Joe Biden—now campaigning in earnest for president—made a pitch to climate voters on a windy stretch of California wetland on Monday. The headline announcement was a new $600 million effort, to be administered by the Commerce Department, for coastal communities to weather rising sea levels, storm surges, and tidal hurricanes. Another $67 million is being allocated for upgrades to the electrical grid in California, where investor-owned utility PG&E has been found responsible for a number of deadly fires over the last several years.
“Resiliency matters,” Biden said in a short, muted speech at the Lucy Evans Baylands Nature Interpretive Center and Preserve in Palo Alto. “I’ve toured many sites across the country that clearly show climate change is the existential threat to humanity.”

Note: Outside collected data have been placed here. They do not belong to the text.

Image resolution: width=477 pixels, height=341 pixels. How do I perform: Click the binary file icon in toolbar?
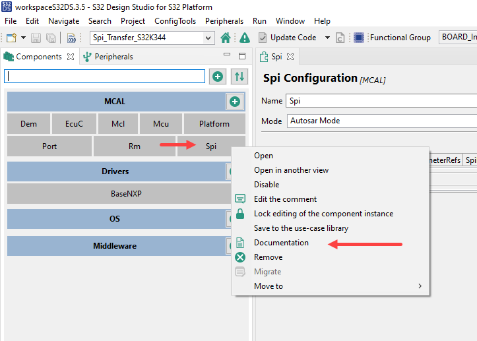pos(71,38)
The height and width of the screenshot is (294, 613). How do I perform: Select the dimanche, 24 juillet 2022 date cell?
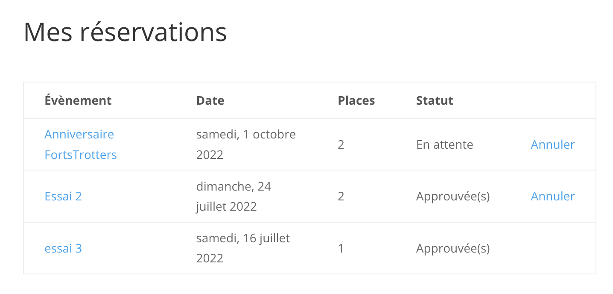[x=234, y=196]
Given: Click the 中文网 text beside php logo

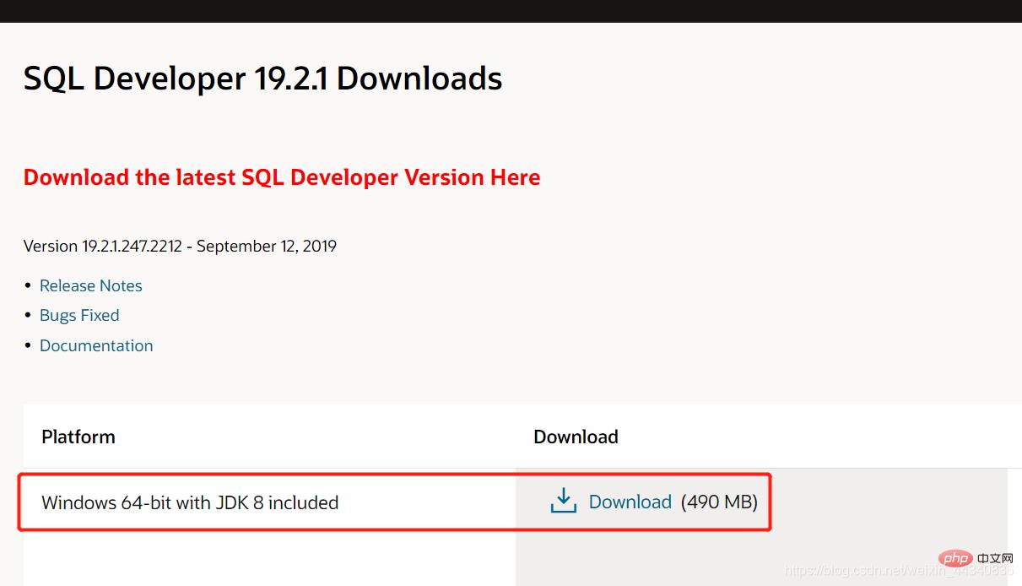Looking at the screenshot, I should pyautogui.click(x=995, y=559).
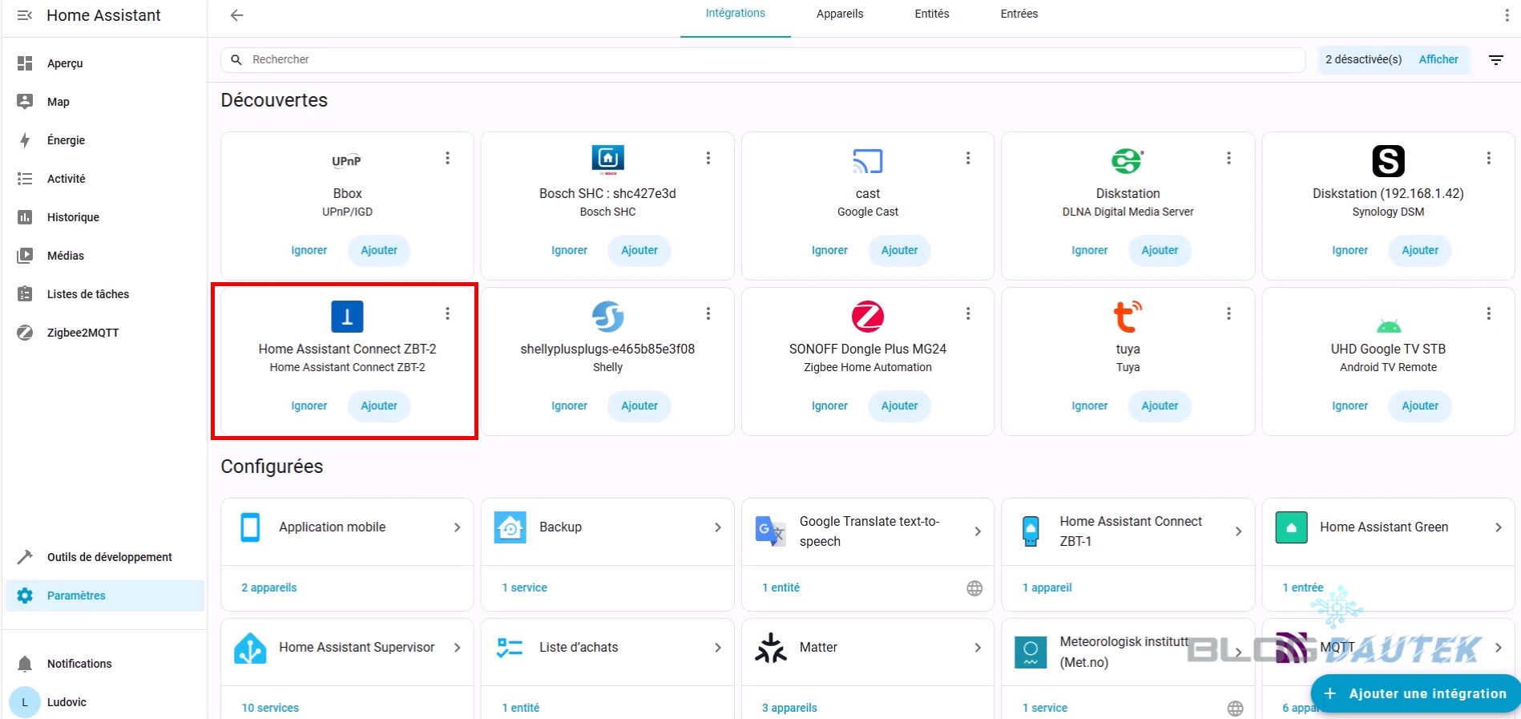Open three-dot menu on SONOFF Dongle card
This screenshot has width=1521, height=719.
[x=967, y=314]
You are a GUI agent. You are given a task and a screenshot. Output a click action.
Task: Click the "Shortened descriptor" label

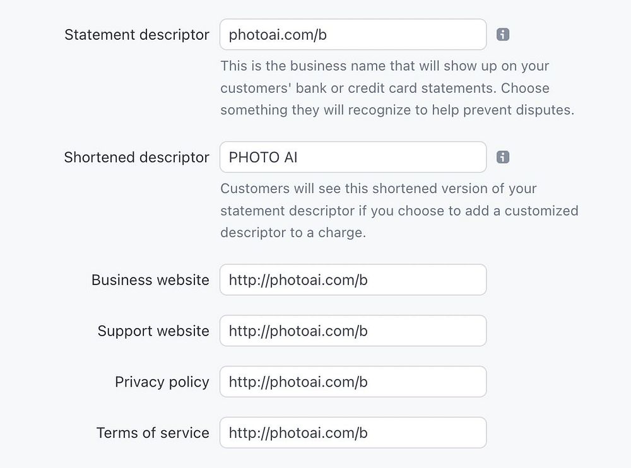tap(136, 157)
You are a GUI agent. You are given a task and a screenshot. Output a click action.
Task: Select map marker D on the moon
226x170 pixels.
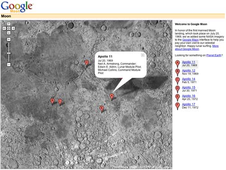(x=86, y=63)
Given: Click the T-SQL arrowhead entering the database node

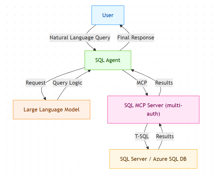Looking at the screenshot, I should (x=147, y=148).
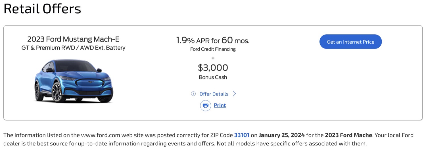Click the Bonus Cash label
Image resolution: width=426 pixels, height=150 pixels.
[x=213, y=77]
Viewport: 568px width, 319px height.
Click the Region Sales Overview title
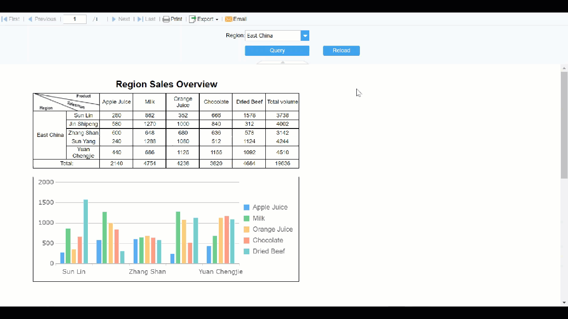tap(166, 84)
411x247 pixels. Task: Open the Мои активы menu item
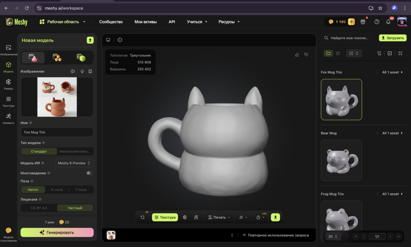(145, 22)
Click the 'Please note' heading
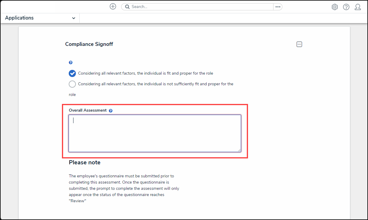 coord(84,163)
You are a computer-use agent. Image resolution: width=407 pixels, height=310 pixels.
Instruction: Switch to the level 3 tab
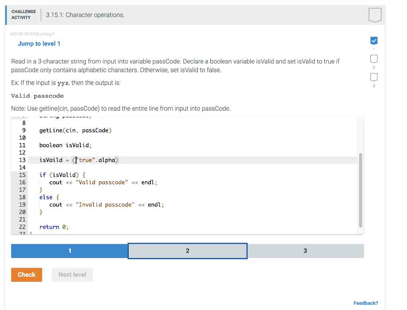pyautogui.click(x=305, y=250)
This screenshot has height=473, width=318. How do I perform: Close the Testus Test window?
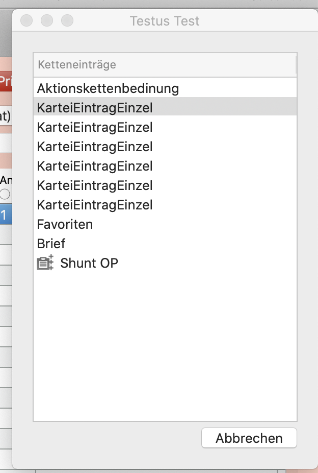click(x=27, y=20)
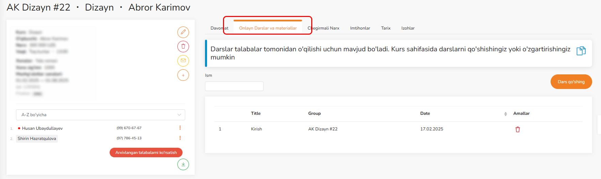Image resolution: width=601 pixels, height=179 pixels.
Task: Delete the Kirish lesson row
Action: [518, 129]
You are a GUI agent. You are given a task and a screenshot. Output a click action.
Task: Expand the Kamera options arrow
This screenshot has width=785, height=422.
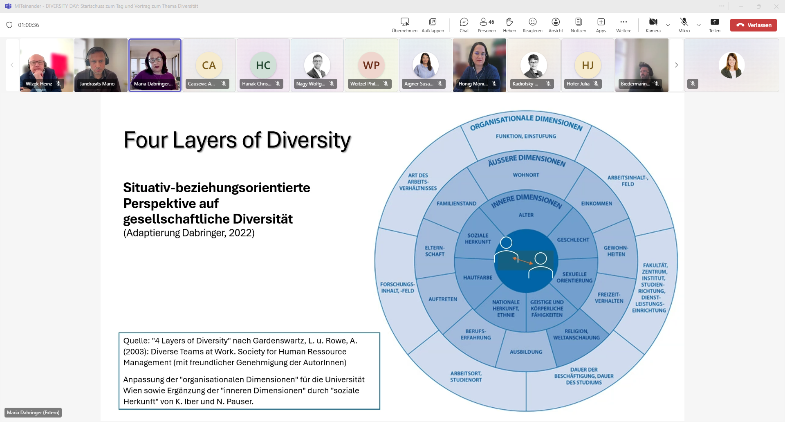(668, 25)
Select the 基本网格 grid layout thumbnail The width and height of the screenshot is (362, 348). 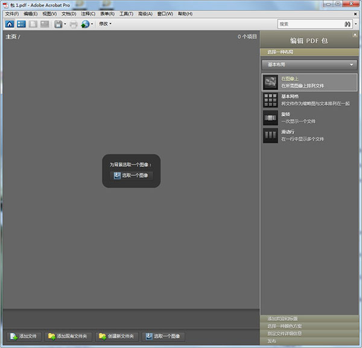[x=270, y=100]
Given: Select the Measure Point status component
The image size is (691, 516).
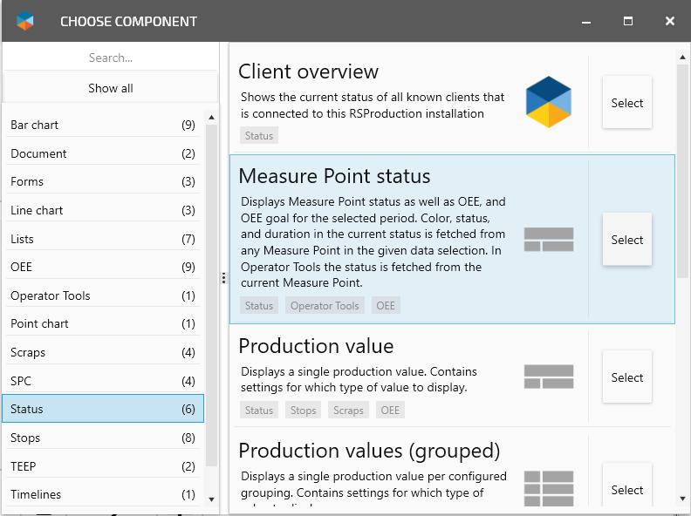Looking at the screenshot, I should (626, 240).
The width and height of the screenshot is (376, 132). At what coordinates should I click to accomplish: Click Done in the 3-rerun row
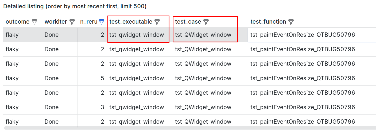[52, 107]
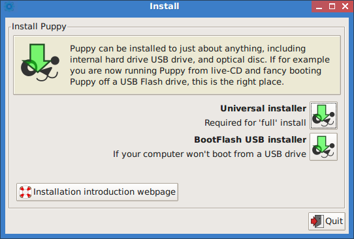The width and height of the screenshot is (354, 239).
Task: Click the red door icon beside Quit
Action: 317,221
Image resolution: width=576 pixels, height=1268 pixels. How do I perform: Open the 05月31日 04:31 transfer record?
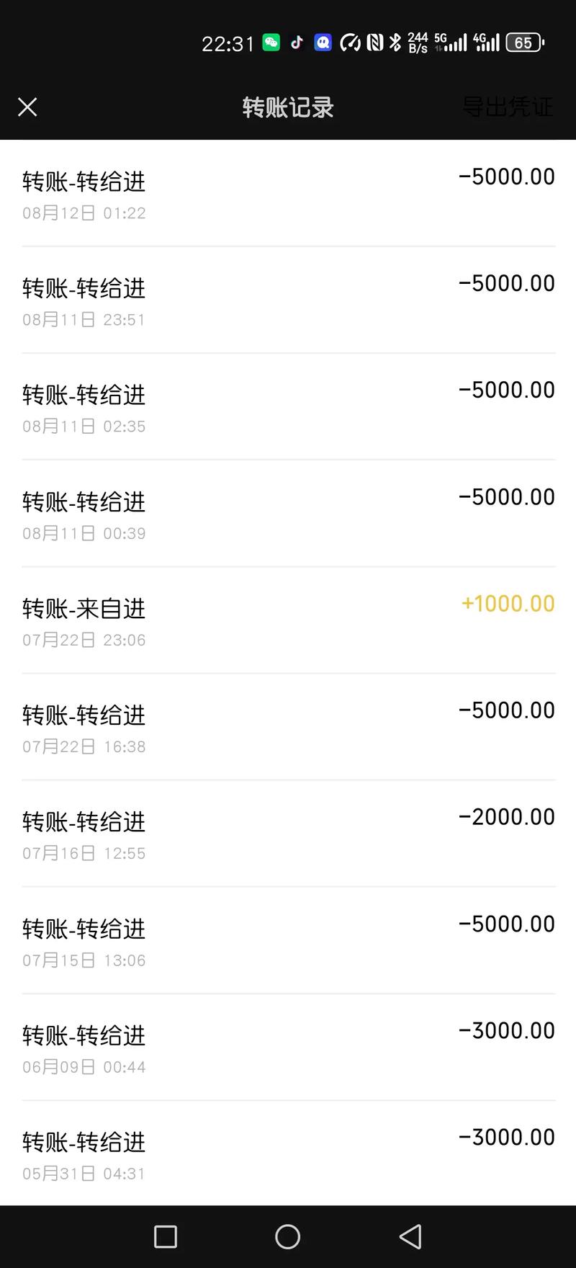pos(288,1153)
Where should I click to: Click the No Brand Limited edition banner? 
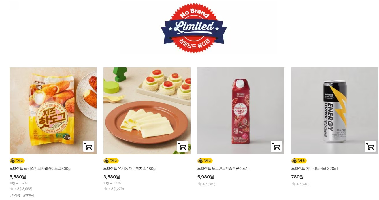click(194, 28)
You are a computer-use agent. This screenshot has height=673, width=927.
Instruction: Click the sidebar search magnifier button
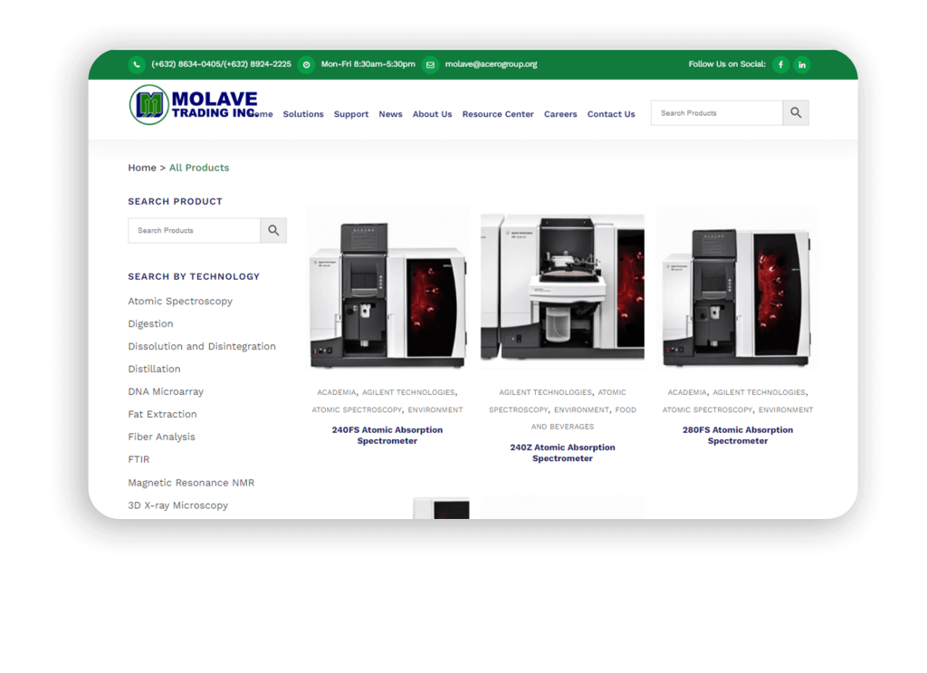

Much of his time at the podium was spent listing off climate-related investments provided for by the Inflation Reduction Act and Bipartisan Infrastructure Law, taking a victory lap for having defended the former from recent Republican attacks.
“We didn’t just protect some of the climate money and clean energy provisions. We protected every single solitary one,” Biden said.
Climate voters aren’t the only people Biden is trying to win over in the Golden State: Biden seems particularly eager to court Bay Area tech magnates, per reports about his West Coast visit. It’s possible he was reserving his energy this afternoon for the full stack of fundraisers filling out the rest of his schedule there. Later today Biden is scheduled to attend a $6,600-per-head reception at the Atherton home of venture capitalist Steve Westly and his wife, Anita Yu. Biden will also meet LinkedIn co-founder Reid Hoffman and Microsoft CTO Kevin Scott, along with prospective donors in climate tech and private equity.
Last week, the president secured early 2024 endorsements from some of the country’s biggest green groups: the League of Conservation Voters, the Sierra Club, the Natural Resources Defense Council, and NextGen America. Despite the inarguably historic passage of the IRA last year, which marked America’s first major climate-related spending package, he may have to do more to win over climate voters angered by the White House’s support for fossil fuel projects ranging from the Mountain Valley Pipeline—bolstered by the recent debt ceiling deal—to new liquefied natural gas export facilities, drilling in Alaska, and a gas pipeline in Japan.
Recent polling from Data for Progress found that 48 percent of likely voters under 34 are somewhat or much less likely to vote for Biden because of his “approval of new oil and gas drilling projects on public lands, such as the Willow project in Alaska.” Hours before Biden’s speech, protesters attempted to interrupt Energy Secretary Jennifer Granholm during an event in Michigan. “No MVP, no LNG, Granholm you are killing me,” activists with the group Climate Defiance chanted before being ejected from the hotel where Granholm was speaking.